Patrick Cantlay, the 20-year-old top-ranked amateur in the world, added another distinction to his resume Sunday when he closed with an even-par 72 and earned the Low Amateur honors at the Masters.
Cantlay finished at 7-over-par 295 to edge Hideki Matsuyama of Japan, the reigning two-time Asian Amateur champion, by two shots. Kelly Kraft, the third amateur to play the weekend, finished at 18-over 306.
Cantlay, from Irvine, Calif., and a sophomore at UCLA, received the sterling Silver Cup traditionally awarded to the Low Amateur. Matsuyama was the Masters’ Low Amateur in 2011. He will take home the Silver Medal as the second-lowest scoring amateur in the Masters. To be eligible for either award, an amateur must make the cut.
Starting the fourth round six shots behind Matsuyama, Cantlay played his final five holes in 4-under, rebounding nicely from consecutive holes of quadruple bogey and bogey in a round that also included two eagles and only six pars.

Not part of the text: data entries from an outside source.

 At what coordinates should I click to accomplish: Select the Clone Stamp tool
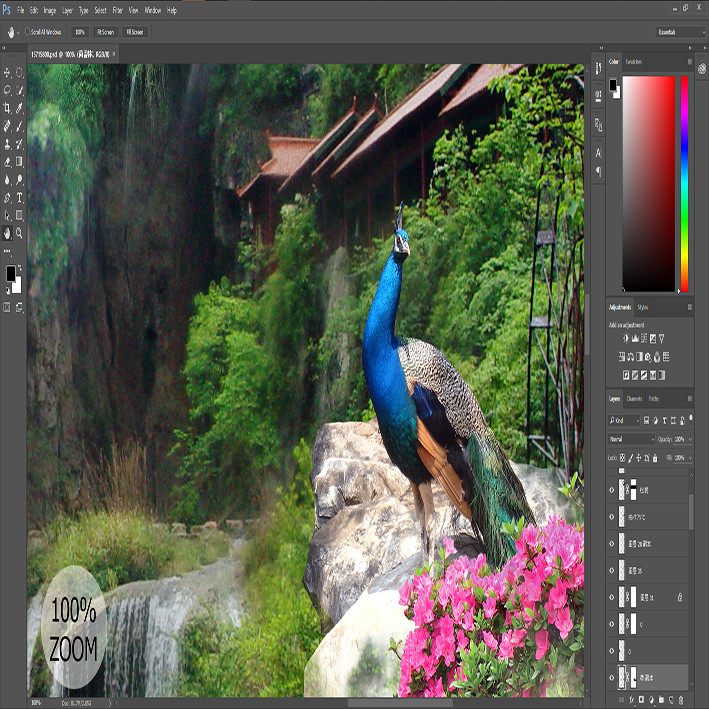pos(7,144)
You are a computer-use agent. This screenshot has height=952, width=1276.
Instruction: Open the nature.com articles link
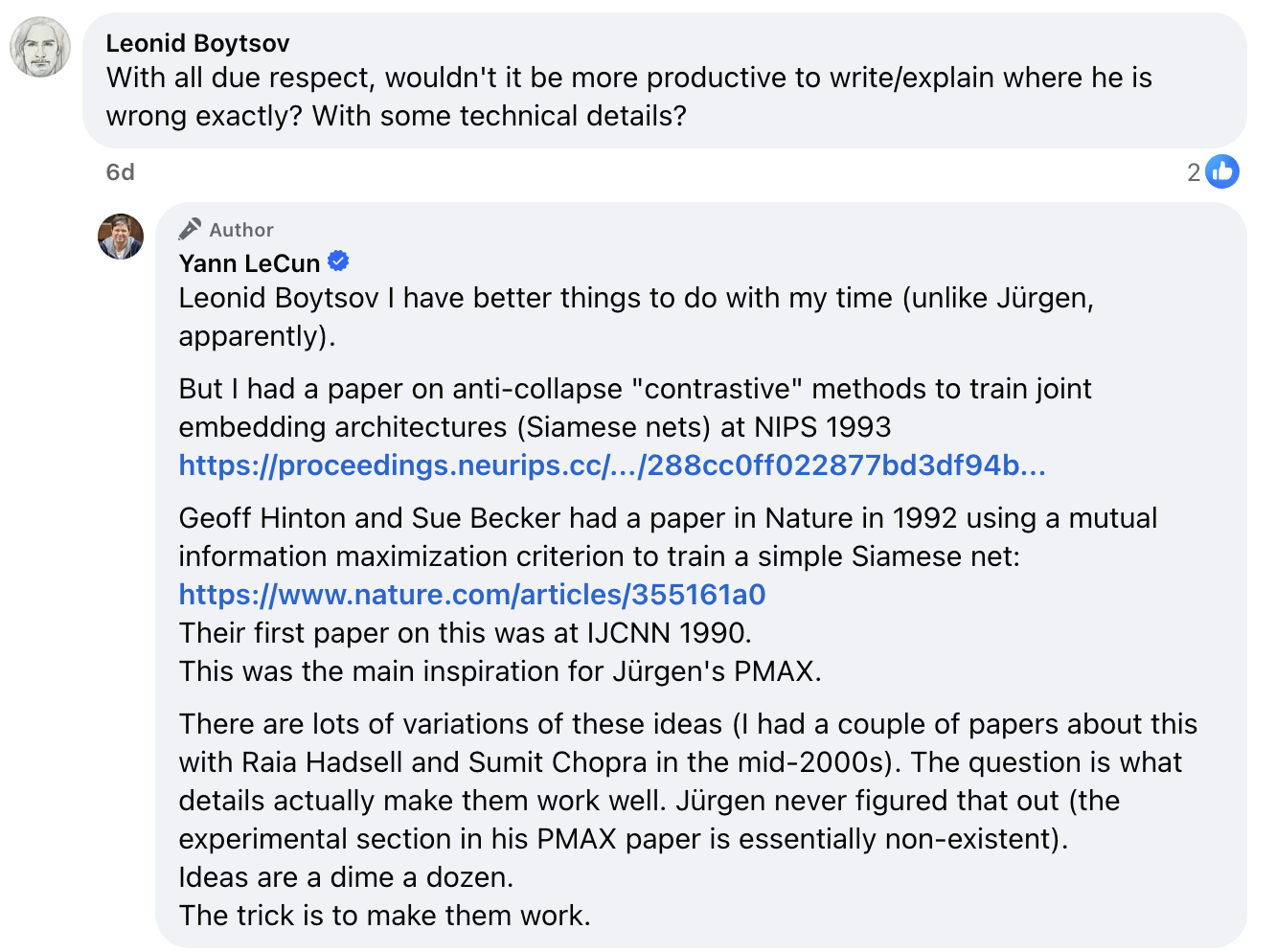coord(471,595)
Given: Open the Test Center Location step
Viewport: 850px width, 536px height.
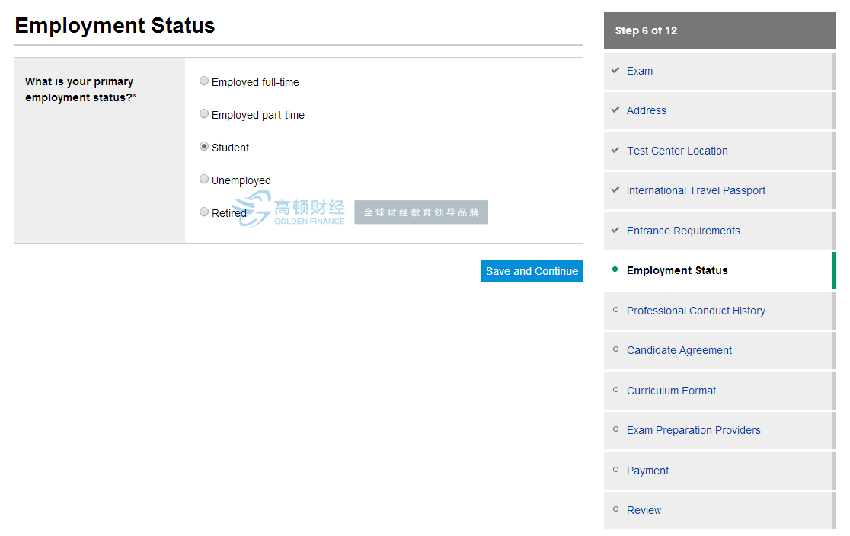Looking at the screenshot, I should [x=677, y=151].
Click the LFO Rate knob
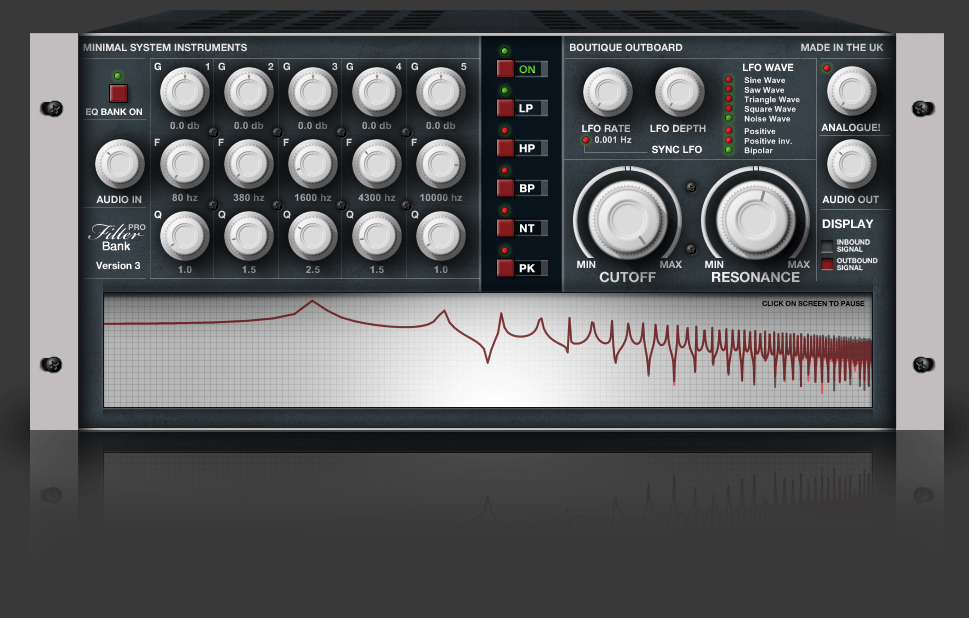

“Obviously I was really happy to be here this week,” Cantlay said. “It was nice to play.”
The 2011 U.S. Amateur runner-up to Kraft, Cantlay has invitations to play in both the U.S. Open and the British Open.
Cantlay joins such distinguished Masters Low Amateurs as Jack Nicklaus, Tiger Woods, Sergio Garcia, Curtis Strange, Ben Crenshaw, Ken Venturi, Charles Coe, Frank Stranahan, Harvie Ward, Billy Joe Patton and Lawson Little.